“Did you speak with the soldiers themselves?”
“I didn’t think that was permitted. Don’t I have to go through someone in authority? I thought that the army of the Empire takes orders from the government.”
The beggar laughed. “That hasn’t been true for centuries, stranger. The imperial government found it inconvenient to give the soldiers full pay in peacetime, and before long, beggars such as me were better off than the average soldier. It was at that point that the soldiers went into business for themselves. There are little wars breaking out all the time—usually between the various noblemen who rule the provinces—so the assorted armies can find steady work. Why do you need an army?”
“There’s trouble in the wind at home,” Veltan replied evasively. “It’s a little complicated, but it looks as if we’re going to need professional soldiers to help us deal with it.”
A young Trogite in tight black leather clothing came into the narrow street. He was wearing a metal helmet, and he had a long spear in one hand. “I need to talk with you, Commander Narasan,” he said apologetically to the beggar.
“What is it now, Keselo?” the beggar demanded, “and don’t call me ‘Commander.’ I threw that away on the day when I broke my sword.”
“Things are really falling apart on us, sir,” the young man reported. “Won’t you please reconsider your decision? Nobody knows what to do anymore.”
“Give them some time, Keselo. They’ll learn.”
“We don’t
have
time, sir,” the youthful Keselo said. “The seventh cohort’s completely out of control. They’ve gone outside the city and they’ve been raiding manor houses and robbing travelers out on the high road. We sent orders to them to come back where they belong, but they ignored us.”
“Go kill them,” the beggar said bluntly.
“Kill?” Keselo gasped. “We can’t do that! They’re our comrades. It’s not right to kill one’s comrades.”
“They’re operating outside the rules, Keselo, so they’re not your comrades anymore. They’ve broken off from the army, and that’s a violation of the oath they swore when they joined us. If you don’t punish them, other cohorts will do the same thing, and the army’ll disintegrate. You know what has to be done, Keselo. Go do it, and stop bringing these silly problems to me. Was there anything else?”

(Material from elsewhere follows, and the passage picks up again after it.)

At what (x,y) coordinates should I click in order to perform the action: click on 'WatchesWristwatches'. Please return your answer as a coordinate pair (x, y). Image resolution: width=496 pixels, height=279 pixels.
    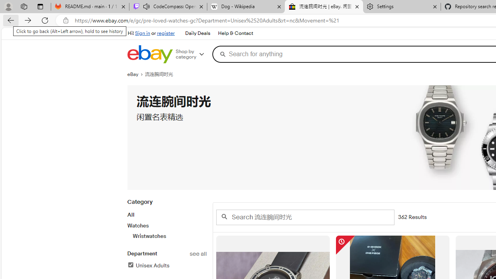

“No, sir.” The young man’s face grew desperate. “Won’t you please reconsider and come back to our headquarters?”
“No. You
do
grasp the meaning of ‘no,’ don’t you, Keselo? And you should know me well enough by now to know that I mean what I say. Now, go away.”
Keselo sighed. “Yes, sir,” he said. Then he turned and left.
“He’s a good boy,” the beggar told Veltan, “and if he lives, he might go far.”
“It appears that you’re not what you seem to be, my friend,” Veltan noted.
“Appearances can be deceiving. I’m exactly what I seem to be. That won’t change just because I used to be something else. Narasan the army commander is now Narasan the beggar.”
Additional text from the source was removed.